>> Start Supplied records

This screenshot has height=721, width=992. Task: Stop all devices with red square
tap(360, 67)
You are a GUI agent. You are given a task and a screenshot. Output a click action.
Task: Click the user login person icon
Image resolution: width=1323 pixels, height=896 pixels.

>> End Supplied records

Set problem: Copy the items verbatim, starting at the line that contains "You are a GUI" and ending at the last line of the items.

Exercise result:
You are a GUI agent. You are given a task and a screenshot. Output a click action.
Task: Click the user login person icon
Image resolution: width=1323 pixels, height=896 pixels.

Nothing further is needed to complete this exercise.